Extract provided —

[BEGIN]

# New home lawn



## ErikTheRed (May 14, 2018)

So I just moved into a new home and I have 3/4 of my yard as sod and the rest is seeded. I have no idea what type of grass I have. I have posted a picture of my front yard that is sod. I am posting pictures of my rear yard That I feel is a salad bar of everything. From what I can tell I have a yard full of quack grass but that is only a guess. I have posted a few pictures of the different parts to see if any of you can help me identify the salad bar. Thank you.


----------



## sicride (Nov 8, 2017)

Wow, it looks great! I'm not sure about identifying much myself but I certainly wouldn't worry about any of those at this point. Get to know your lawn for a season or two with good regular maintenance practices and do a soil test to learn about your property. If a major problem persists you'll know more about your lawn in a year/two in order to address it properly. If you rush lawn care the best you could possibly ask for is what you have right now. It looks great, enjoy and maintain.

[END]

(Entries from a dataset)
[BEGIN]

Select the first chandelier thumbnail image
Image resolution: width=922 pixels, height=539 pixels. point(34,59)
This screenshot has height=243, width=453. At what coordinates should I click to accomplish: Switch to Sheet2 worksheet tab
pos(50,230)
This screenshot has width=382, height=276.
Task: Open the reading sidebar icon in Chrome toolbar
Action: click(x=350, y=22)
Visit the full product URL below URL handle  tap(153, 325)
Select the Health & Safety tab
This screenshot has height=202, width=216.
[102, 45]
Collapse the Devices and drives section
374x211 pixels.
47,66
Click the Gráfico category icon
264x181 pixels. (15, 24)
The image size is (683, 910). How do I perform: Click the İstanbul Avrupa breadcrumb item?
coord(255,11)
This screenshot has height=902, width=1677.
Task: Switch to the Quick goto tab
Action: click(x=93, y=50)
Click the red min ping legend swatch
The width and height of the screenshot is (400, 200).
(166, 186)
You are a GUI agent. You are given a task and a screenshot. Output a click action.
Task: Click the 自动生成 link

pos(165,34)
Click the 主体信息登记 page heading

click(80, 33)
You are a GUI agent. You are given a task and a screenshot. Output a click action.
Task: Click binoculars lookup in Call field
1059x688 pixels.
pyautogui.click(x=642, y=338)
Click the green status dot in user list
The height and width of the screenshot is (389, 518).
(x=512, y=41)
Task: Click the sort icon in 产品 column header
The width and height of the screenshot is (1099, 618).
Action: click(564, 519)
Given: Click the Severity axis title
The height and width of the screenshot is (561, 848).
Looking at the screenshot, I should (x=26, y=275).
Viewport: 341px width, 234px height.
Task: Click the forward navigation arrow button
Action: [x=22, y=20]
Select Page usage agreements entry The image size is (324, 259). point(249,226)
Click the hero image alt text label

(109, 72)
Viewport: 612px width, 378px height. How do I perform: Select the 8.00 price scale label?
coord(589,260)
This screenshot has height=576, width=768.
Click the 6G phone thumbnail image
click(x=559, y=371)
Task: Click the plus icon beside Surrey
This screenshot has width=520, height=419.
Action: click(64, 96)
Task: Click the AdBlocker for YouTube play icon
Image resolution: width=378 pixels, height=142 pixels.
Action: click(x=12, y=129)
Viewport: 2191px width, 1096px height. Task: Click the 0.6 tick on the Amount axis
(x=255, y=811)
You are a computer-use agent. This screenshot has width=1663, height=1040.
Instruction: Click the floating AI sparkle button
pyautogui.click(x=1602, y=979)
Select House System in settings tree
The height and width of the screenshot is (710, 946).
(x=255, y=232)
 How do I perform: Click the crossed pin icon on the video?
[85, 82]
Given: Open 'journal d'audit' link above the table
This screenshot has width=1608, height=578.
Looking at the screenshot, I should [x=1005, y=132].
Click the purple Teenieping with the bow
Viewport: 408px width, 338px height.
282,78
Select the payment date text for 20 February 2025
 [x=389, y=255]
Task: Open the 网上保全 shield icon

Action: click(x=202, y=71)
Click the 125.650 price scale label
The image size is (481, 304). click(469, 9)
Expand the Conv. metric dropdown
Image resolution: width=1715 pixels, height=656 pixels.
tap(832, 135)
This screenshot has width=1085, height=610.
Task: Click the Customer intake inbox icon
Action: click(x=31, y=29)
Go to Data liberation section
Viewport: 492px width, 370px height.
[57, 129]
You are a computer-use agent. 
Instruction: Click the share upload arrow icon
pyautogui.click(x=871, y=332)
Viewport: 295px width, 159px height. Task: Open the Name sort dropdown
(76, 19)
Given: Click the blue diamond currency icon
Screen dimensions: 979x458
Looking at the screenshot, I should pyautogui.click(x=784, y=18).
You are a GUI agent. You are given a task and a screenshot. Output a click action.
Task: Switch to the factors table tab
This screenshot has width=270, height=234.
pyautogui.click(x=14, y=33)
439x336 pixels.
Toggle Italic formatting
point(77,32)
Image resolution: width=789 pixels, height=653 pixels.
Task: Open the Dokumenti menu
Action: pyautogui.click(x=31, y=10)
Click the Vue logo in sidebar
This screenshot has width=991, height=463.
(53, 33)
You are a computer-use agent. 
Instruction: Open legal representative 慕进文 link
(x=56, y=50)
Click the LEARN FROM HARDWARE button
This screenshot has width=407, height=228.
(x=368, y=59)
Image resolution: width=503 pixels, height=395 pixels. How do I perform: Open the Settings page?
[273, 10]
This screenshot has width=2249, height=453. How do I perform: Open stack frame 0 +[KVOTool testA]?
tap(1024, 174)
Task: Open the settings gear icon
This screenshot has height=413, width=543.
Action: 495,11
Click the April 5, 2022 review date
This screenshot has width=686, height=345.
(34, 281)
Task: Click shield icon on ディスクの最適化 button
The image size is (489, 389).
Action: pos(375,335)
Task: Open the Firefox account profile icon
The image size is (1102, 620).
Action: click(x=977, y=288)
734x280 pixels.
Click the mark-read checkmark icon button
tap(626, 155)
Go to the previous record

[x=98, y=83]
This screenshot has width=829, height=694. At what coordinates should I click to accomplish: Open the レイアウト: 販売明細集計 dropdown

[END]

Tasks and exercises —
1. In the new home lawn thread, how much of the yard is sod?
2. Continue the new home lawn thread from where it stops.

Answers for this exercise —
1. Three quarters of the yard is sod, and the rest is seeded.

2.
----------



## g-man (Jun 15, 2017)

The backyard will be a struggle. Most of the time in new construction they remove the topsoil and leave you with subsoil. It will need a lot of organic matter. A soil test will also point into any deficiencies. Dont be surprise if most of your backyard is poa annua.


----------



## ErikTheRed (May 14, 2018)

Thank you! I will look into the soil test.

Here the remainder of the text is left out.